Le voile de la douleur by Ali

Le voile de la douleur by Ali

Auteur:Ali
La langue: eng
Format: epub
Éditeur: Archipel
Publié: 2012-05-02T04:00:00+00:00


J’aimais notre nouvelle liberté, toute limitée qu’elle était, l’air pur et les longues soirées d’été que nous offrait Glasgow. Toutefois, une légère inquiétude m’a gagnée à l’approche de l’automne, lorsque j’ai remarqué les collégiennes en uniforme dans les rues. Personne n’avait encore évoqué devant nous la question de l’école. Pis, personne ne semblait avoir l’intention de le faire.

Un soir que Mena essuyait la vaisselle à mesure que je la lavais, je lui ai confié mes préoccupations. Comme elle n’en savait pas plus que moi, elle m’a suggéré : « Tu devrais poser la question à mère quand elle est détendue, comme ça elle ne te criera pas dessus. »

La vaisselle terminée, j’ai donc massé le crâne de mère, un plaisir qu’elle ne refusait jamais, elle qui se plaignait si souvent de migraines. Avec l’expérience, j’avais appris quelles zones de son cuir chevelu frotter et pétrir pour la relaxer et l’endormir. Après une dizaine de minutes de malaxage, elle somnolait.

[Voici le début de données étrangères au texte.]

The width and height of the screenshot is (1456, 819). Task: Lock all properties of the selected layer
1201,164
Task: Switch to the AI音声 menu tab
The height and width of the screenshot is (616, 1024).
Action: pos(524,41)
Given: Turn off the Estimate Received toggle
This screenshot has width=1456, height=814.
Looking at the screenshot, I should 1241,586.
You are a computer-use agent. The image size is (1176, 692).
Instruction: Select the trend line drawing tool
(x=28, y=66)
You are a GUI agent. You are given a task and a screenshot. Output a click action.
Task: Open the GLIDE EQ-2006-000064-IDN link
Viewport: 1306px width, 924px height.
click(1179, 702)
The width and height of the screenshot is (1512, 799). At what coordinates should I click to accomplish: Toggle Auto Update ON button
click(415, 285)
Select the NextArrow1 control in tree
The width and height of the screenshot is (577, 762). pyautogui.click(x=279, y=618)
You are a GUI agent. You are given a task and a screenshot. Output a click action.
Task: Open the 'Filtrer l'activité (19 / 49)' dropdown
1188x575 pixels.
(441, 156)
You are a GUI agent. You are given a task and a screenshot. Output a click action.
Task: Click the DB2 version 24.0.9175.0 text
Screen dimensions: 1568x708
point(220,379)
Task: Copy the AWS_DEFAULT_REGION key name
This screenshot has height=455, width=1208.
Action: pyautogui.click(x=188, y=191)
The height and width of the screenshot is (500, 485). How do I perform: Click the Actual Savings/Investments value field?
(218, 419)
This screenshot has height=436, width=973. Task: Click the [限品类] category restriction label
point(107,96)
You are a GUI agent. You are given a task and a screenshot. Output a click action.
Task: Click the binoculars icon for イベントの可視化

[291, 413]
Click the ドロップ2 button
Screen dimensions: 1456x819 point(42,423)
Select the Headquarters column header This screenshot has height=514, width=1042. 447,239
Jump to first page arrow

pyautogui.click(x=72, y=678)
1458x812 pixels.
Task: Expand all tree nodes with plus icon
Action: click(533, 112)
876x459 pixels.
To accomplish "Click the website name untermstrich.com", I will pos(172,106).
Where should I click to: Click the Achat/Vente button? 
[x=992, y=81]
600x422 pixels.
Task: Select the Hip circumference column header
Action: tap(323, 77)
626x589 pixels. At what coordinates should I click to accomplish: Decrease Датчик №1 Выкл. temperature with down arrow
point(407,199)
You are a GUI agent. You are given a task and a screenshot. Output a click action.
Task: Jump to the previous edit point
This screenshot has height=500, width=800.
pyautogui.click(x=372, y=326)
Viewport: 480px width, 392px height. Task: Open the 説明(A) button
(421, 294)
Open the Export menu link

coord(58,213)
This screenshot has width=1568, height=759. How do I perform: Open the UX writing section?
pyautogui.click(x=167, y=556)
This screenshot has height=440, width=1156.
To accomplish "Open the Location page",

« Maman ? ai-je demandé tout bas. On ne va pas à l’école ici ? J’ai déjà manqué plusieurs semaines, ça va être dur de rattraper le retard.

— Pourquoi tu irais ? a-t-elle répondu dans un murmure. Nous partons au Pakistan en octobre, tu n’as pas besoin d’aller à l’école. »

J’ai poursuivi le massage sans broncher, fixant son crâne d’un regard noir, incapable de trouver un exutoire à la rage que je ressentais contre elle. Lorsqu’elle a enfin sombré dans le sommeil, je suis retournée d’un pas furieux à la cuisine pour annoncer la nouvelle à Mena, qui n’a pas vraiment paru chagrinée.

« De toute façon, je n’aime pas l’école. Je m’en fiche.

— Eh bien pas moi ! ai-je répliqué en me maîtrisant pour ne pas crier. Je suis parmi les meilleurs dans toutes les matières ! Qu’est-ce que je vais fabriquer toute la journée à la maison ? »

Ma sœur m’a tourné le dos avec une moue boudeuse tandis que je continuais à bouillir de colère en silence. Elle n’était pas aussi bonne élève que moi et se fichait d’aller à l’école, mais auprès de qui d’autre aurais-je pu m’épancher et me plaindre ?

À partir de ce moment, les journées m’ont semblé interminables. Je ne saurais dire si ce sentiment s’expliquait par le coucher de soleil tardif ou l’enfermement. Je me suis créé ma propre routine. Ainsi, tous les lundis, je guettais le moment où l’occupant de l’appartement du dessus jetait ses journaux. Je me dépêchais alors d’aller les récupérer dans la poubelle afin de m’assurer de la lecture pour le restant de la semaine. À Walsall, nous devinions l’heure aux activités des gens dehors, comme le voisin d’en face, qui partait tous les jours au travail à 8 h 30 précises. À Glasgow, l’église au bout de la rue sonnait toutes les heures, provoquant la grogne de toute la maisonnée, sauf moi. J’aimais entendre ses cloches et me repérer dans le temps grâce à son horloge. Hanif était à part cela la seule à avoir l’heure à la maison, afin de savoir quand me donner mes diverses besognes.